*Disclaimer: This was written in two separate sittings, but I loved it so much that I decided not to change the time identifiers. Enjoy!
This is my second written attempt at starting this blog. I came up with the name for it several months ago and even announced it at a social gathering, a.k.a. Shabbos dinner. Of course, with the mention that it’s a 24/6 blog, meaning that I take Shabbos off from all work, including using electricity and putting pen to paper. So the question stands as to why I am even starting this blog now, in the middle of a holiday (called “chol hamoed,” festival weekdays where one can use electricity) where I restrict myself to peeled vegetables, chicken, meat, fish, oil, salt and some hard, burnt cracker we affectionately call matzah.
So the question goes back to whether I have had a blog previously. Why yes, yes I have. I have had a blog about my travails through a nursing program, about my journey through Yiddishkeit/Judaism, and now I have a blog where I think I have enough gumption to try and tell someone else how to “dig” their soul. What I do have is a liking for writing, a knack for expressing emotion and some keen observations about life through the lens of many different kaleidoscopes.
I was in another social setting yesterday (so no, not Shabbos, as it wasn’t Saturday yesterday but rather Tuesday) and the conversation was about realizing that I am not all powerful, that I don’t run this world and that maybe I don’t have all of the answers. Of course, this wasn’t an intervention on my narcissism, which I think we all should have a little bit of, or maybe we could call it “self-esteem,” but I like to be extreme. This was a conversation about our lives in general and how awesome it is to realize that the All Powerful is G-d, the Infinite Being, and that He runs the world and we can ask Him for help when we need it and when we don’t. Our relationship with Him should always be kindled, even when our lives are going amazingly. Actually, especially then! We can thank the Infinite for giving us all of these brachos.
During this week of the Jewish holiday of Pesach, or Passover, is a week of new found freedom, and not in the sense of having time to do things, but rather freedom from what keeps us from reaching our potential that the Infinite has granted us. We clean our houses for weeks, some even started around Chanukah, which is in the winter. Cleaning our homes of chometz is supposed to arouse us to clean the chometz of our souls – our egos. We become slaves to our egos, thinking that we have this world wrapped around our pinky finger and that whatever we say goes. Of course, our relationships with our own egos is different depending on the person. But the point of this spiritual cleansing is “right-sizing” ourselves. Whether we think too little or too much of ourselves, we take this time to think just enough about ourselves while being able to let in G-d and understand His greatness.

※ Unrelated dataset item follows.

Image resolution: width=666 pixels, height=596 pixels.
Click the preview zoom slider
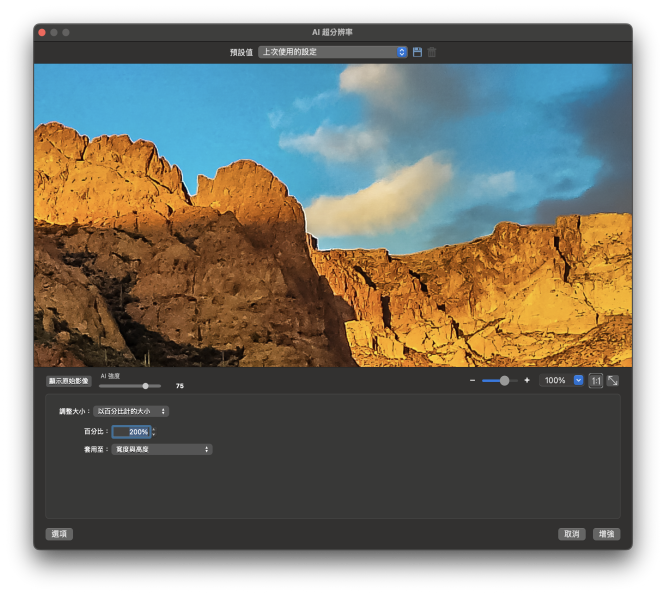[x=500, y=381]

It’s so much easier said than done, but it’s completely necessary. We need to take a look at ourselves and how much inflation, or leavening (what we aren’t allowed to do to our food over Pesach), has gone on in our egos. The goal is to not have one, but that takes a lot of work and, for many, is unattainable but we can still do the work. This includes meditation, learning, helping someone else and whatever else you can think of that allows you to think of how to help others with the Eternal message being passed around and not our own message.
I really enjoy being able to enter this “Land of Deflated Egos” once a year when Pesach rolls around. But my question is this – what prevents us from keeping our egos down and letting His message come out? Why is it the world according to Chana Sara and not the world experienced by Chana Sara? Do you see the difference? One I am in the center of the world and the next is where I am part of the world. That’s what I strive to be – a part of the world, helping to enhance it in any way I can according to my strengths.
This year, as Pesach has just ended, I am going to strive to not make this land the land of make believe, but rather a land that is visited year round, the land that I can call my home. By stepping back and letting go, I am allowing myself to influence the world around me rather than to control the world around me. I am only me, I am only the messenger.